Activity:
In your copy, include no images and return each entry exactly as written.
[Opening Records supplied section]
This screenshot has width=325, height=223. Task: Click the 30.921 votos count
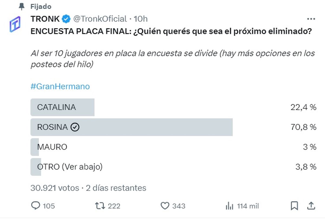coord(55,188)
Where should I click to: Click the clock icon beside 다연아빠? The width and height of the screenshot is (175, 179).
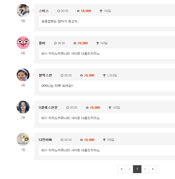62,140
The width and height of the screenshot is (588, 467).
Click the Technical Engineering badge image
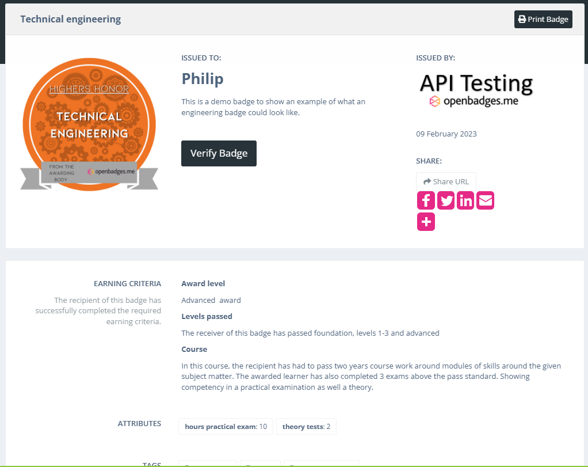[89, 124]
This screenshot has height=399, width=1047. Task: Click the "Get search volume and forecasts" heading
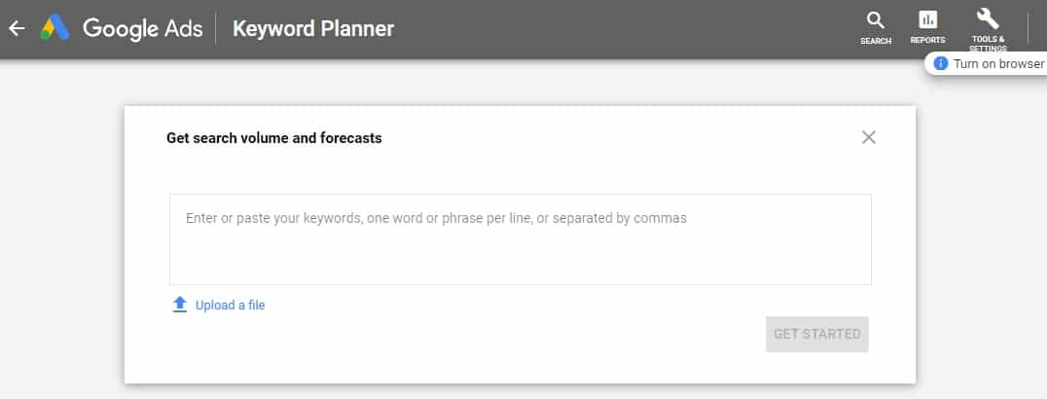pos(274,138)
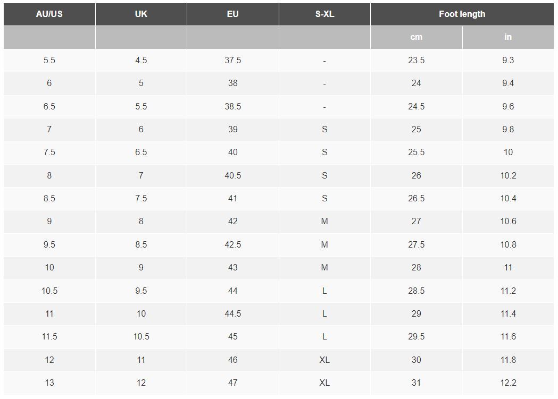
[Closing Records supplied section]
Exercise solution:
This screenshot has width=325, height=223. Task: Click the 30.921 votos count
coord(55,188)
Where should I click to: Click the clock icon beside 다연아빠? The width and height of the screenshot is (175, 179).
62,140
The width and height of the screenshot is (588, 467).
Click the Technical Engineering badge image
[89, 124]
This screenshot has height=399, width=1047. Task: Click the "Get search volume and forecasts" heading
pos(274,138)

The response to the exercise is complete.